The FHIR TX Benchmark is an open, reproducible performance benchmark for FHIR terminology servers — servers that implement the FHIR $validate-code, $expand, $lookup, $translate, and related operations.
It measures throughput and latency across a standardised set of test cases, run on the same hardware, against the same loaded terminology data, in isolation from each other. This makes results comparable across servers and across time.
Why it matters
Terminology operations are on the critical path of almost every clinical data pipeline — validating codes on intake, expanding value sets for CDS, translating between code systems. A slow or unreliable terminology server degrades the entire stack.

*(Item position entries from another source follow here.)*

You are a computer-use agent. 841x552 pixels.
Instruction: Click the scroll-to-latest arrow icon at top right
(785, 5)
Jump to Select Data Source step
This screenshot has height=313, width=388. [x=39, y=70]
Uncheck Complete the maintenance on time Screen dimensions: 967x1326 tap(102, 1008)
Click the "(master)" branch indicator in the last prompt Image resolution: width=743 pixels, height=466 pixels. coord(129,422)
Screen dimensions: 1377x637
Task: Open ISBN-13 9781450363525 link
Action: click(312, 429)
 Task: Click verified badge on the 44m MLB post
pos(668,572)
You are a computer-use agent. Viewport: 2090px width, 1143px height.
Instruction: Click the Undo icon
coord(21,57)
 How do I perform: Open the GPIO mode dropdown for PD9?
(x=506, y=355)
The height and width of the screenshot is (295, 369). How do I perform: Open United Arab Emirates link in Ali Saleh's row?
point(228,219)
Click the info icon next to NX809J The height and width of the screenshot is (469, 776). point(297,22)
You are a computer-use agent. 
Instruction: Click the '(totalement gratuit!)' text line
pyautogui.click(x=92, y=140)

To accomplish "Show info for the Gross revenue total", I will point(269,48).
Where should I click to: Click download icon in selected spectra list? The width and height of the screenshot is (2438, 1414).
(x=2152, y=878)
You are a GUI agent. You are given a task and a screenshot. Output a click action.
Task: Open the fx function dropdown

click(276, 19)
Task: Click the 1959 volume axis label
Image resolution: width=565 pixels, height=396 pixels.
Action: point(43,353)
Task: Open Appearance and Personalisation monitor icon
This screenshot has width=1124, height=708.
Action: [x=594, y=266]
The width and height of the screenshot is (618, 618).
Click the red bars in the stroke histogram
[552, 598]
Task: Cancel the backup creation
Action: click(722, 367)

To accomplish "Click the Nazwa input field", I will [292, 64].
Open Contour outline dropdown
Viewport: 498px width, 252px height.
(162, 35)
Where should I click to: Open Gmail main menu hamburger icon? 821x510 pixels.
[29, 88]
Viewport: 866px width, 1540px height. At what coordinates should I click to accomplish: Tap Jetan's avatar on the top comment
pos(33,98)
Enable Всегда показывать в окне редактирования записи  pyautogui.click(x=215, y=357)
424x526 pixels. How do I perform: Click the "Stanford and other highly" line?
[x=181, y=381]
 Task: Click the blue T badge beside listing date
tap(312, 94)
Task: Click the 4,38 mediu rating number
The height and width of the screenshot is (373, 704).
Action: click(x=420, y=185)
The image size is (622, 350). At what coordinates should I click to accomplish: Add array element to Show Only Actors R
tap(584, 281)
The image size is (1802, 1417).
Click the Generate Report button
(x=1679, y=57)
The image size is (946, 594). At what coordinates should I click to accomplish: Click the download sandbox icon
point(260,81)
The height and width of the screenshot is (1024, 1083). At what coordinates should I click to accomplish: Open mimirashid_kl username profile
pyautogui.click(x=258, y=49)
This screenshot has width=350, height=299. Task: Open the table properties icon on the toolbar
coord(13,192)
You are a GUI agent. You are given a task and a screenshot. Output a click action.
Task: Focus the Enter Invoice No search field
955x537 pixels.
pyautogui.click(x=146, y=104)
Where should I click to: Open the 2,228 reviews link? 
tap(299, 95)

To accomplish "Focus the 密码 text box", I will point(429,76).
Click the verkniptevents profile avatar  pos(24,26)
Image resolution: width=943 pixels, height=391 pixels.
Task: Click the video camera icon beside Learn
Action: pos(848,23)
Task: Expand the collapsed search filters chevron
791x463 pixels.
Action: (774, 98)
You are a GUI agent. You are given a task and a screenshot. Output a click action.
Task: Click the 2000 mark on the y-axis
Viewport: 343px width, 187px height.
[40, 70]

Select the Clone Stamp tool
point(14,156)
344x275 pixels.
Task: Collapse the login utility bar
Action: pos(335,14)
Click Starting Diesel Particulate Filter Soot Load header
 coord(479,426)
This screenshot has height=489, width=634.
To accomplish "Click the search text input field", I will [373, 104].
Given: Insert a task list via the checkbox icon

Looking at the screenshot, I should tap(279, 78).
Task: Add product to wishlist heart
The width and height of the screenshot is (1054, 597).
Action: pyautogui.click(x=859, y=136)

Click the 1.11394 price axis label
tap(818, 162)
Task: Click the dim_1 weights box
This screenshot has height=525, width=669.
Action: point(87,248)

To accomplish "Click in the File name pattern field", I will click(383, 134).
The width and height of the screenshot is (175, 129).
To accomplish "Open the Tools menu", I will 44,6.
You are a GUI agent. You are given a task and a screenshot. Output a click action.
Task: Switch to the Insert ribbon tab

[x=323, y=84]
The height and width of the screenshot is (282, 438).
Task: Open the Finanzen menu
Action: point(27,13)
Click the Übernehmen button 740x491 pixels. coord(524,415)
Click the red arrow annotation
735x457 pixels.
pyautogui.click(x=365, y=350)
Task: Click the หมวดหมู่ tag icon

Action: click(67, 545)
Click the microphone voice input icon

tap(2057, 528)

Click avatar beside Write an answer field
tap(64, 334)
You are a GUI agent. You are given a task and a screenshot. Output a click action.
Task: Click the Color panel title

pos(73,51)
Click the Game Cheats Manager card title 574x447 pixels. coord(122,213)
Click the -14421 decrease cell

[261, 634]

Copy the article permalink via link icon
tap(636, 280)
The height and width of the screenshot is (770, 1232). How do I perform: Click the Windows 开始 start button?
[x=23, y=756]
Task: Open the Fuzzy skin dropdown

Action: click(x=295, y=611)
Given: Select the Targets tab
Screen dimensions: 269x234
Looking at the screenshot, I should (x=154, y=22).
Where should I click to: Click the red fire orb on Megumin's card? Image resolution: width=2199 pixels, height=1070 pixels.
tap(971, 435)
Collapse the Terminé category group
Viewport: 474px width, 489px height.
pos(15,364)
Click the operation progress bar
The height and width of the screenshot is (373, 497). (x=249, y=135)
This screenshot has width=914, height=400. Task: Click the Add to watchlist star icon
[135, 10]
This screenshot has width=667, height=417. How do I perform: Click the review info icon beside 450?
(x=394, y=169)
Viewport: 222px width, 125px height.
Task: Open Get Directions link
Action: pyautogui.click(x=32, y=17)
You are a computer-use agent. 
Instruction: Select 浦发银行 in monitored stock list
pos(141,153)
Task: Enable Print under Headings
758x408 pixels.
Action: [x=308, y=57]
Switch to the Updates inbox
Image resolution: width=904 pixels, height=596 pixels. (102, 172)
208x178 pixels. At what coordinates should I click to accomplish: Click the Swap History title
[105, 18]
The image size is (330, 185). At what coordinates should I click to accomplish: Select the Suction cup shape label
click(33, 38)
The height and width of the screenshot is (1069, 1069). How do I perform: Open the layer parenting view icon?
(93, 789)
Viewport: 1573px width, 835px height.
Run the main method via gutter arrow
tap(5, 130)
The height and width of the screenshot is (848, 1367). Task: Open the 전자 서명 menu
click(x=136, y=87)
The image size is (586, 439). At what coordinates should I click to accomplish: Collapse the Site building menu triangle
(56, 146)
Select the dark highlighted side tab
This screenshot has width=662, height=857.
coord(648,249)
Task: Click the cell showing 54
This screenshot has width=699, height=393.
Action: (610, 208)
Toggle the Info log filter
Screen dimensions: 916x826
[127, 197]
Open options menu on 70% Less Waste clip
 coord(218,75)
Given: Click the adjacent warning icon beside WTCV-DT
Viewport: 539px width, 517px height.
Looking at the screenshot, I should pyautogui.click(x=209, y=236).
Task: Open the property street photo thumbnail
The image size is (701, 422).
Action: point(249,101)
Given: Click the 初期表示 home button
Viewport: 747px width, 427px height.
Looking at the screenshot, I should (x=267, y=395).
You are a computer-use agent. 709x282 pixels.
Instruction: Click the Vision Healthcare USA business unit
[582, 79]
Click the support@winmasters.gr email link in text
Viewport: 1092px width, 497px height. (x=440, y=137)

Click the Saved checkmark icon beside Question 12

Published vendor benchmarks are rare, methodology is usually opaque, and “works on my machine” comparisons are not reproducible. This benchmark exists to provide a neutral, open baseline.
What is tested
The tests here are selected for their performance interest — text search, large expansions, multiple filters, diverse code system sources — not for coverage breadth. This is not a conformance test; a server may excel at coverage and correctness across the full FHIR terminology API and still rank low here. For broad conformance testing, see the FHIR TX Ecosystem.
Tests cover the main FHIR terminology operations across the most widely used code systems in clinical data:
| Category | Operations |
|---|---|
| LK — Lookup | $lookup for SNOMED CT, LOINC, RxNorm, ICD-10 |
| VC — Validate code | $validate-code against common value sets |
| EX — Expand | $expand for small, medium, and large value sets |
| SS — Subsumption | $subsumes for hierarchies |
| CM — Concept map | $translate using standard cross-maps |
| FS — FHIR search | GET /CodeSystem, GET /ValueSet with filters |
Each test draws inputs randomly from a pool of 2,000+ entries to simulate realistic working-set conditions rather than testing the same code in a hot cache.
How to read results
Composite Score — A single 0–100 number summarising overall performance. The top server in each run scores 100; all others are a percentage of that. See the Scoring page for the formula.
wRPS — Weighted requests per second. Raw throughput adjusted so that naturally fast tests (simple lookups) don’t dominate the score over naturally slow ones (large expansions).
Preflight dots — Each coloured dot represents one test case. Green = passed correctness check and was benchmarked. Red = returned an incorrect response (excluded from scoring). Grey = not supported or returned 4xx/5xx.
Error rate — Fraction of benchmark requests that returned an HTTP error during load testing. Yellow = below 1%. Red = 1% or above.
Limitations
- Not a production proxy. The benchmark runs on loopback with no network, no auth, and a single client machine. Real-world performance depends heavily on network topology, hardware, caching strategies, and data volume.
- Snapshot in time. Results reflect a specific software version and dataset snapshot. Servers improve; check the run date.
- Coverage gaps. Not all FHIR operations and code systems are covered. Servers that support operations outside the test suite are not rewarded for that coverage. See the FHIR TX Ecosystem for broad conformance testing.
- Single node. No clustering or horizontal scaling is tested.